Online advertising measurement company AdRelevance said in its latest report that the number of retailers advertising online this season nearly quadrupled, from 657 in 1999 to 2,313. But the report found that ad impressions are growing more slowly, total median impressions per retailer are down, and the number of holiday-themed ads in October was less than half of what it was last October.
"Despite high levels of holiday-related online advertising this season, it is becoming clear that retail advertisers are starting a little later this year. The truth of the matter is that seasonal online advertising impressions and expenditures grew faster in 1999 than 2000, through about mid-November," said Charles Buchwalter, vice president of media research at AdRelevance. "It's interesting to note, too, that during the first six weeks of the fourth quarter, only 14 companies, out of roughly 2,700 retail online advertisers, made up 50 percent of all retail online ad impressions."
Proving Buchwalter's point, 24/7 Media told analysts last week that it expects to lose $150 million to $157 million in the fourth quarter. The company said all but $5 million to $7 million of the loss would be from non-restructuring charges as it moves toward its goal of restructuring to eliminate redundancies and to achieve cost savings.
24/7 Media Inc. already has given the ax to 200 employees, a company spokesman said, including some in senior sales positions.
For the fourth quarter ending Dec. 31, 24/7 Media said it expects to lose 39 cents to 44 cents per share on revenue of $48 million to $55 million. A year ago, the company reported a fourth-quarter loss of $13 million, or 58 cents per share.
In a statement, 24/7 Media said it is "aggressively raising cash" to meet its long-term objectives and will "continue to be opportunistic" in its sales of non-core assets. The company spokesman would not say which non-core assets may be cut.

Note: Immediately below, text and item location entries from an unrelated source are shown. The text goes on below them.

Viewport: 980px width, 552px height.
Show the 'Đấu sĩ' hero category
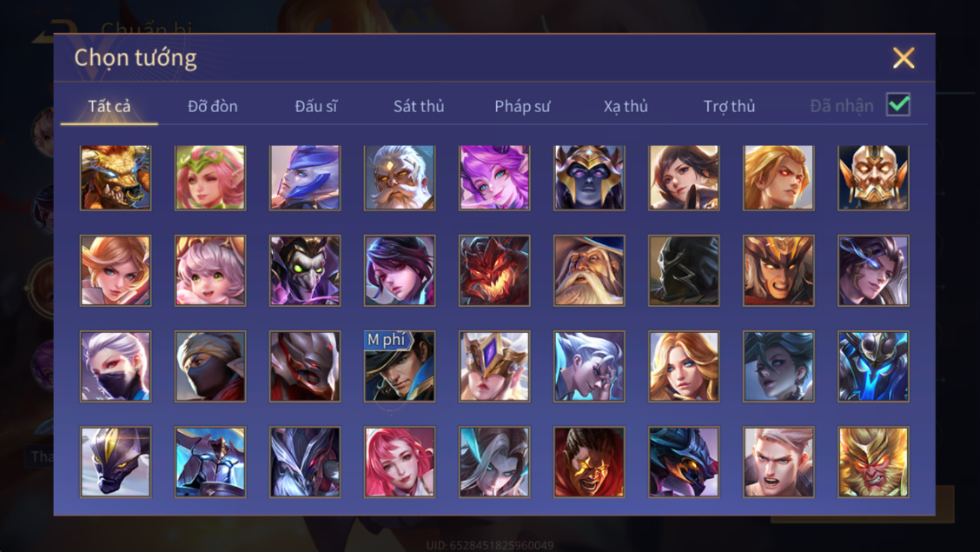click(x=315, y=106)
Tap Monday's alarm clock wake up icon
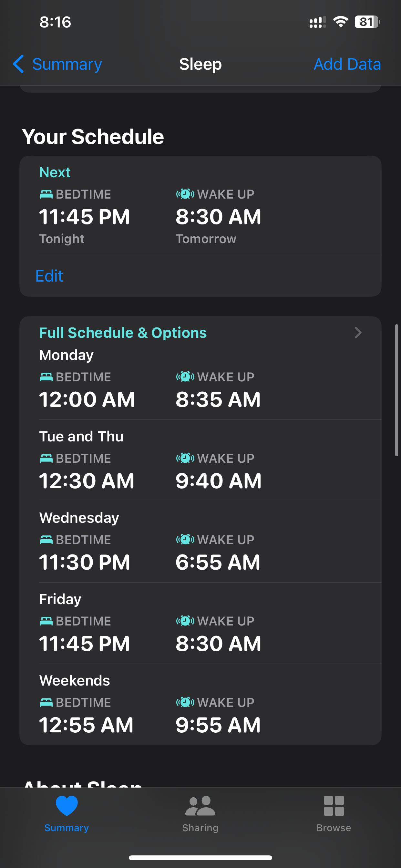401x868 pixels. (185, 377)
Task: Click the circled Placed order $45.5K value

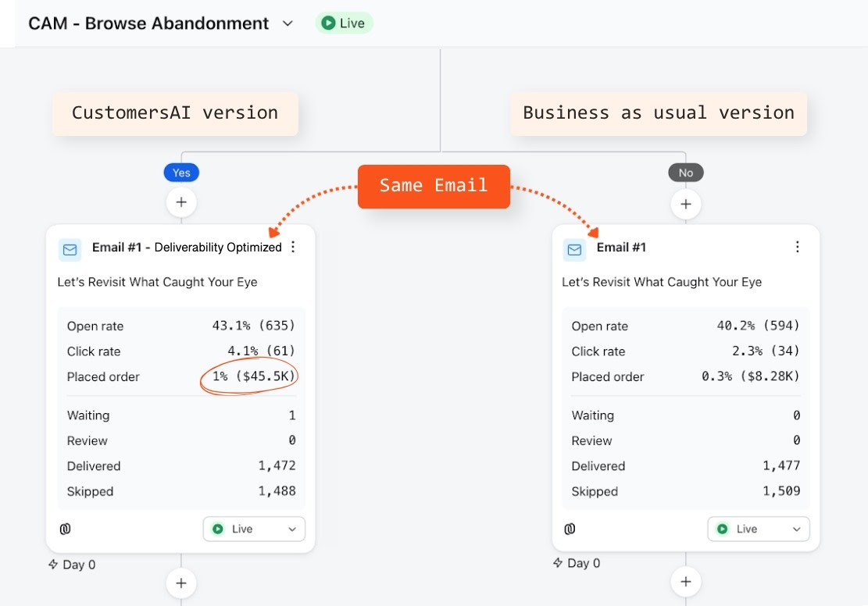Action: [254, 376]
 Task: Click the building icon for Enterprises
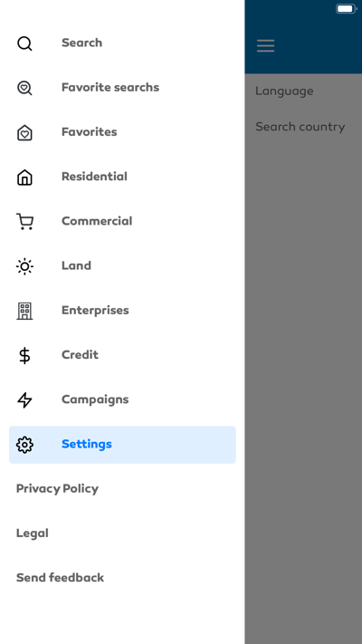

Dana Serman, an analyst at Lazard Freres & Co. LLC, said the layoffs would have a minimal impact on the ad networks' bottom lines. The real worry, he noted, is their cash positions.
"The real issue is [24/7's] cash detriment," Serman said. "To what extent are they in a cash crunch?"
24/7 said it already raised more than $18 million in cash this year.
"They need to monetize their stock holdings," Serman said. "They are in a tough bind."
Serman said 24/7 Media has two options: find additional financing or become profitable.
"They can probably become profitable by cutting low-end sites and less-profitable ad serving clients," the analyst noted. "But it's unproven if a downsized business model can be profitable."
Engage Inc. also recently eliminated 175 jobs, citing a need to streamline after having made a number of acquisitions.